I have found it difficult in my own writing to release myself from the years of working in child welfare programs. Not nearly so many years as Deanna Lueder’s long career in this heartbreaking profession, but long enough that I read No Easy Answers with my heart responding every time Lexie, the social worker in Deanna’s work of fiction was assigned a new case.
I dedicated my first novel Running Toward Home, to children in care and the foster parents and social workers who keep them safe. “Lexie” is exactly the social worker I had in mind. I believe that all of the helping professions are fraught with the difficulty that no matter which way a tough decision is made, there is human fall-out. I can’t do better than Deanna Lueder’s words in explaining why this is an important book.
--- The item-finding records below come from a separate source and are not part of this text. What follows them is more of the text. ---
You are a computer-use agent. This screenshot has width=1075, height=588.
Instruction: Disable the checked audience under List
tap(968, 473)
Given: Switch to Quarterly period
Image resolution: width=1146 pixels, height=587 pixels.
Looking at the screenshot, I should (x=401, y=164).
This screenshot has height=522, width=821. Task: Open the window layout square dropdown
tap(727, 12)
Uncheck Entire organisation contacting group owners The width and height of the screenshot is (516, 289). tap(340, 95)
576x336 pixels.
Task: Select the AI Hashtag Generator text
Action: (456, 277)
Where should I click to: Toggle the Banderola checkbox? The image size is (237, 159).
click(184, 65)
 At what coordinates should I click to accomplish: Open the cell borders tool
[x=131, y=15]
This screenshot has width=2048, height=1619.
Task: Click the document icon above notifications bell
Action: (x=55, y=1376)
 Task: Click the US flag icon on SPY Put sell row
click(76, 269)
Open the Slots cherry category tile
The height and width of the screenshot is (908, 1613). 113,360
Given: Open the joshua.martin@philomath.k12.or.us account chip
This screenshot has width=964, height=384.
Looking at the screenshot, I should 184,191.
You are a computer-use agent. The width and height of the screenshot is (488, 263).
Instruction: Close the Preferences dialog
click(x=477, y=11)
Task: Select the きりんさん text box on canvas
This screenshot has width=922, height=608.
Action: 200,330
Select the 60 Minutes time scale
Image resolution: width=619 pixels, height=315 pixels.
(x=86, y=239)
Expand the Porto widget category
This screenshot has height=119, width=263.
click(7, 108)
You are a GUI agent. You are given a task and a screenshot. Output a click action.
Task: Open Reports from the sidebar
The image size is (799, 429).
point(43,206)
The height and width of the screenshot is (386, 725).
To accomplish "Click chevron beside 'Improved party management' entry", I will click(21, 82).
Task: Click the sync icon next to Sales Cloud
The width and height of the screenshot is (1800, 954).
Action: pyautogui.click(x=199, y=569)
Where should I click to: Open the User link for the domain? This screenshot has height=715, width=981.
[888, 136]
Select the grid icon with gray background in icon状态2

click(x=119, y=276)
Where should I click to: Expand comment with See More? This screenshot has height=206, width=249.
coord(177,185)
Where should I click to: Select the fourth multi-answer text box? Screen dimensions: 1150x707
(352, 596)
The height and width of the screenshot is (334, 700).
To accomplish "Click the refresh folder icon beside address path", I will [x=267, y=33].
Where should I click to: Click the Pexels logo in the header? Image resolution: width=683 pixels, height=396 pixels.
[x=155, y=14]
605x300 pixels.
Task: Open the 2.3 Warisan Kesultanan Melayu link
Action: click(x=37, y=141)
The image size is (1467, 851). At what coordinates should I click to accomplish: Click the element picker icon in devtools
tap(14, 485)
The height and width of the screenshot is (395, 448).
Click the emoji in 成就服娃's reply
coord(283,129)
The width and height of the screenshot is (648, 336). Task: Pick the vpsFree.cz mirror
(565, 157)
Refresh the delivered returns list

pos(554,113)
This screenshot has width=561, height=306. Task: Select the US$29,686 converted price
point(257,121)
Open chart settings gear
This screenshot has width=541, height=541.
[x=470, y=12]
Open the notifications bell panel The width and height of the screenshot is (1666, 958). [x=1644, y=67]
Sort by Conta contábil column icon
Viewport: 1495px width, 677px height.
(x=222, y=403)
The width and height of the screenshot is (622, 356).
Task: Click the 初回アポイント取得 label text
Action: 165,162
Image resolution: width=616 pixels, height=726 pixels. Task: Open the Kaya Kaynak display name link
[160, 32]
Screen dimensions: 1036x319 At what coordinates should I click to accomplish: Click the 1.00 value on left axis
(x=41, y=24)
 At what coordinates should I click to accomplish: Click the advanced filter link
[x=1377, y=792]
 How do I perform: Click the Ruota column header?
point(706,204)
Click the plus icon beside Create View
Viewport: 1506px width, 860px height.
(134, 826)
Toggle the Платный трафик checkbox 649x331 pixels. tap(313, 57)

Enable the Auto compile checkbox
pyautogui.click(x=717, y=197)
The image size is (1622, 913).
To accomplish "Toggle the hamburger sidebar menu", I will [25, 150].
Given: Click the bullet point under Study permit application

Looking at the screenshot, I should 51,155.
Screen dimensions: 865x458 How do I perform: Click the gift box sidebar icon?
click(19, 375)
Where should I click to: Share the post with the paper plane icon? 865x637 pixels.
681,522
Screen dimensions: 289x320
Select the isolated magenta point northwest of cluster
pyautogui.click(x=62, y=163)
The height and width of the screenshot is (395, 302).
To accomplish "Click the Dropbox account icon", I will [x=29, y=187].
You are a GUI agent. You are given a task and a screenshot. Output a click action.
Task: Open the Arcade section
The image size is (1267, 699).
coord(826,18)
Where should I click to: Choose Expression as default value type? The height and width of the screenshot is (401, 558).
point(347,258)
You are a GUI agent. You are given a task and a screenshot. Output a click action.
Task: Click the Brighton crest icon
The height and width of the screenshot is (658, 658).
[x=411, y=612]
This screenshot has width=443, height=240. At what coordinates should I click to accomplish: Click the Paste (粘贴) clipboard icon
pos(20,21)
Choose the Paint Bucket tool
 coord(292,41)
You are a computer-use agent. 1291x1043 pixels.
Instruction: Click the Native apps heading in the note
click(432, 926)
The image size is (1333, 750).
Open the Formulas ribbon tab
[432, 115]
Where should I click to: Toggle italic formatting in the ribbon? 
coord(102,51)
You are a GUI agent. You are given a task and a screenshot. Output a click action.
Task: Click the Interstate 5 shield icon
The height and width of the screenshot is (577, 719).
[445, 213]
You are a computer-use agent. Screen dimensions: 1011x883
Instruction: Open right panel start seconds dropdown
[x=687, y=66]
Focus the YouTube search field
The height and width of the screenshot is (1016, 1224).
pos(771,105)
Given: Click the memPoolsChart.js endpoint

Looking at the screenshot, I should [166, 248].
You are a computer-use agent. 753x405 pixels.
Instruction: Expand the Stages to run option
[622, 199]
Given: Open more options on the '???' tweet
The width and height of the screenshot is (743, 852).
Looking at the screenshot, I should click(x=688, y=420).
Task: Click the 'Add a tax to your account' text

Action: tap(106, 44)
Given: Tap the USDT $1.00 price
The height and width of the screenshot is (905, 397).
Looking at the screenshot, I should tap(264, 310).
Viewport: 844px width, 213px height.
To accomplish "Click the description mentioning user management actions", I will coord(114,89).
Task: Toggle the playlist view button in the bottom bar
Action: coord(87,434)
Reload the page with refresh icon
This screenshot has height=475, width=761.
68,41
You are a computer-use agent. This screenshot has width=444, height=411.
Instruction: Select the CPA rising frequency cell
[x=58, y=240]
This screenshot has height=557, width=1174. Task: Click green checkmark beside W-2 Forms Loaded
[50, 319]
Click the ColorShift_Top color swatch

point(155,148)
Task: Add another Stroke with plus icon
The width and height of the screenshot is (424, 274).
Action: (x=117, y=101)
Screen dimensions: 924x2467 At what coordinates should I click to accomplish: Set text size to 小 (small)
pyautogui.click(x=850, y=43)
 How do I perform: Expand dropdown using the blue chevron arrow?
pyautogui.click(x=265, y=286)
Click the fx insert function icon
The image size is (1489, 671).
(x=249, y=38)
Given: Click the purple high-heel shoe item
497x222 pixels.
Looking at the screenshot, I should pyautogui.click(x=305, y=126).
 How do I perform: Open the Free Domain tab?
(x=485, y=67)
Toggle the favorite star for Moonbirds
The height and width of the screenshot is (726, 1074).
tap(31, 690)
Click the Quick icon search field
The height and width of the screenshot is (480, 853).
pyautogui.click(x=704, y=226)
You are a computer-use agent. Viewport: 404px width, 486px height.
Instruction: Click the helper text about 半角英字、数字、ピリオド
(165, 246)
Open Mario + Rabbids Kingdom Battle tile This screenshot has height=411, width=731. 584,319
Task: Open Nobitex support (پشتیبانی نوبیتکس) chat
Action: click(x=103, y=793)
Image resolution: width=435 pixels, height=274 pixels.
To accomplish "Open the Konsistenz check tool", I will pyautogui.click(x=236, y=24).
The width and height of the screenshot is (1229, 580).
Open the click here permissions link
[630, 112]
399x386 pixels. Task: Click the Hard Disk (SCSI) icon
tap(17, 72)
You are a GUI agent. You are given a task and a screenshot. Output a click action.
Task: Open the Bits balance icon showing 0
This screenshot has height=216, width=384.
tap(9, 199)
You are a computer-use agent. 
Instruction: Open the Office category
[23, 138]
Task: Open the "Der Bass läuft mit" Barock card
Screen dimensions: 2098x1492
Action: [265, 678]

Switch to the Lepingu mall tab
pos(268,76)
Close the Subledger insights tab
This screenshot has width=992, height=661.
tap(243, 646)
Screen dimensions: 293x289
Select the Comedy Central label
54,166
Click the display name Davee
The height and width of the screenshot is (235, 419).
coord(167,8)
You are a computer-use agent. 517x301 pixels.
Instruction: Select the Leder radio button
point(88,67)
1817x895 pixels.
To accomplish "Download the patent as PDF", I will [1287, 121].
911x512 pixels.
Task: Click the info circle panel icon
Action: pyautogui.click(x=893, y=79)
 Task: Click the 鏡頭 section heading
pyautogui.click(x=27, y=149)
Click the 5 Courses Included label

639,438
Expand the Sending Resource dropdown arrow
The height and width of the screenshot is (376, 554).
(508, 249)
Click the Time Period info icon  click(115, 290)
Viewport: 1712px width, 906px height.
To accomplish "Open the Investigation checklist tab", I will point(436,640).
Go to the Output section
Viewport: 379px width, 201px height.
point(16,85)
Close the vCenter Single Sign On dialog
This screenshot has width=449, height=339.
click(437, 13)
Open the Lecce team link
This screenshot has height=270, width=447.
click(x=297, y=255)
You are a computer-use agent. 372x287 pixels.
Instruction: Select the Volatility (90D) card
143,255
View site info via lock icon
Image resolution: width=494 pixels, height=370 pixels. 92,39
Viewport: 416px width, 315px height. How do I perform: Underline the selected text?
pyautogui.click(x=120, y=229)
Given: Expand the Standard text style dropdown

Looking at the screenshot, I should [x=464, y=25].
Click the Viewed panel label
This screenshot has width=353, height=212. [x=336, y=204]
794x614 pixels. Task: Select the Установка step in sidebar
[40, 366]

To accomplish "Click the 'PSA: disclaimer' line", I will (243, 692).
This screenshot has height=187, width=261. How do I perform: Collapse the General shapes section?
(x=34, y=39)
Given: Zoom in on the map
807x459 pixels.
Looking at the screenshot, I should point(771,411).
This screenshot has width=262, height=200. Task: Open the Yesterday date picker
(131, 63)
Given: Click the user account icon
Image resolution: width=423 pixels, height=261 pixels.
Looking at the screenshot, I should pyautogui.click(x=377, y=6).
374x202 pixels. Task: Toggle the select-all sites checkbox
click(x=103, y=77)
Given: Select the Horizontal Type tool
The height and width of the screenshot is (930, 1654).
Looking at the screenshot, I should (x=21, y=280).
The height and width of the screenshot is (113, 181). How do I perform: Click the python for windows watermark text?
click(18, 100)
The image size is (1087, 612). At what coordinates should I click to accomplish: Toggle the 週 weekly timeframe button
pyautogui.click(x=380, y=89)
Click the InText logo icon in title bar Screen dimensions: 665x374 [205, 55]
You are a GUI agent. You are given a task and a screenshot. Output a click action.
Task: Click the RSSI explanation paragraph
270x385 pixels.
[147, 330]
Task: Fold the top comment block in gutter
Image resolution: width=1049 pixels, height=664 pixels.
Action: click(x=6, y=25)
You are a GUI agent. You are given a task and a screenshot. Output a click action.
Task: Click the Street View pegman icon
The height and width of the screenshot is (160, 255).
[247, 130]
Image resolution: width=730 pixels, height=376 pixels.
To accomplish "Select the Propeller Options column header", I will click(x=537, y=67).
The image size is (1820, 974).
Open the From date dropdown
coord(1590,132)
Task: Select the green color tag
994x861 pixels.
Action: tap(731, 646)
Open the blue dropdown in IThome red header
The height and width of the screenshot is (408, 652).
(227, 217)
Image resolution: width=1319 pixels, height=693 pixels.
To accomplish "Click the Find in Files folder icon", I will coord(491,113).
From the Afterword to No Easy Answers:
“I’ve gradually come to believe that the basic characteristics of a competent social worker are formed in childhood: respect, empathy, compassion, and intuition (the famous “flinch factor”). … I hope that the writing will give credence to a much-maligned profession and reveal to the reader that it is indeed a worthwhile one, not to be dismissed as mere “do-gooding” or as a job of unrelieved doom and gloom. Social work is a profession that is perfect for the curious learner, the optimist, the communicator, and the lover of life.”
This is an important book, and I am grateful to Deanna Lueder for having written it.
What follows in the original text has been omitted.